Peter poured himself another three fingers of the Knockando, took it to the glass doors, and drank it. He stared out at the canyon for a while, then put the glass and the bottle on the floor and turned back to me. It took an effort to get himself turned around, like a tall ship in a wind with a lot of sail. He said, "I'm calling you out." Marshal Dillon.
I said, "Yeah?"
He nodded. "You're goddamned right. I didn't like the way you spoke to me at the studio today, and I don't like the way you're speaking to me now. I'm Peter Alan Nelsen and I don't take shit."
I looked at Dani. She said, "Why don't we just leave, Peter? He doesn't want to party. We can go somewhere and party without him."
Peter said, "Hey, Dani, you wanna leave, leave, but I'm calling this sonofabitch out." Peter sort of swayed forward, squinting the way you do when you're seeing three or four of something that there's only one of.
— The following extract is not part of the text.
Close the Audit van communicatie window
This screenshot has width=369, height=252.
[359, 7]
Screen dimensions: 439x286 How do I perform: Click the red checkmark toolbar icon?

He said, "C'mon, goddamnit, I'm serious," and put up his fists. When his fists went up the cat howled loud and mournful and flashed out from under the couch. He grabbed Peter's ankle and bit and screamed and clawed with his hind legs. Peter yelled, "Sonofabitch," jumped sideways, stumbled into the chair, and fell over backward. The cat sprinted back under the couch.
I said, "Some cat, huh?"
Dani helped Peter up, then righted the chair. Peter said, "Lemme alone," and pulled away from her. When he did he fell to his knees. He said, "I'm all right. I'm all right." Then he passed out.
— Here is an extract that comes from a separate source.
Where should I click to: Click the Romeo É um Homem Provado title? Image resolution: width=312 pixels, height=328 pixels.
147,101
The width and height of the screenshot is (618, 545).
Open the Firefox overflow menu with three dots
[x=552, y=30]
I said, "Is he like this a lot?"
Dani said, "Pretty much, yeah."
"I'll help you get him outside."
"No, thanks. You could get the door, if you want."
"You sure?"
"I can bench two-thirty. I squat over four."
Nope. She wouldn't need the help.
Dani lifted him into the chair, then squatted in front of him and pulled him onto her shoulders and stood up. She said, "You see?"
I got the door.
She moved out past me and stopped on the porch and looked back at me. "I know it doesn't show, but he really likes you. You're all he talked about this afternoon."
"Great."
She frowned, maybe looking a little angry. Defensive for him. I liked that. "It's not easy being him. Here's a guy with all he has going, and he can't just go hang out, you see?"
"Sure."
"Everybody in his life is there because they want to screw him. Any time there's a woman, he's thinking it's because she wants to rip him off. Any time a guy says he's Peter's friend, it's because he wants to be in business with Peter Alan Nelsen, the big deal, not with Peter Nelsen, the guy." She said it as if we were just standing there, as if Peter Alan Nelsen wasn't an outsized yoke across her shoulders.
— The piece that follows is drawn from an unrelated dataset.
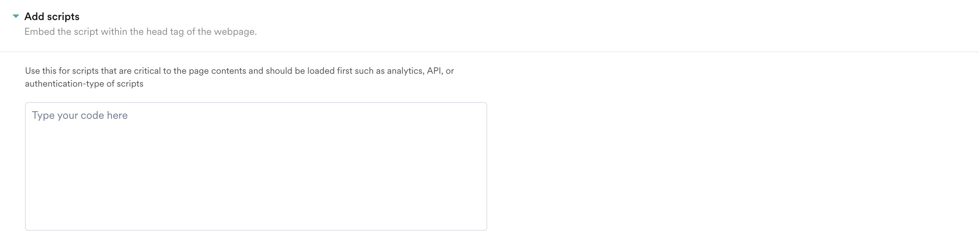This screenshot has width=979, height=239.
Task: Click the word "API" in the description
Action: point(434,71)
I said, "He's got to be getting heavy."
She smiled softly. "I can hold him all night."
I followed her out to a black-on-black Range Rover and opened the right front door. She eased him into the front seat and carefully placed his head on the headrest and buckled the seat belt around him. She tested it to make sure it was snug. I said, "Everybody's out to screw him but you."
She nodded, then shut the door and looked at me, and there was something soft within the hard muscle. She said, "Are you going to quit? He pulls stuff like this and most people quit."
I shook my head. "I'm liking you too much to quit."
She made the little soft smile again, then went around to the driver's side, got in, and made a U-turn onto the little road that winds down the blackness toward Laurel Canyon and Mulholland Drive.
I went back into the house and picked up the empty glasses and the Knockando bottle and cleaned up the spilled booze. The cat came out from under the couch and watched me for a while, and then he left. Off to do cat things, no doubt.
When the glasses were put away, I went out onto the deck again and looked down into the dark canyon below. It was open and free and, beneath me there, lights moved along the curving roads.
Maybe they were Dani and Peter, but maybe they weren't.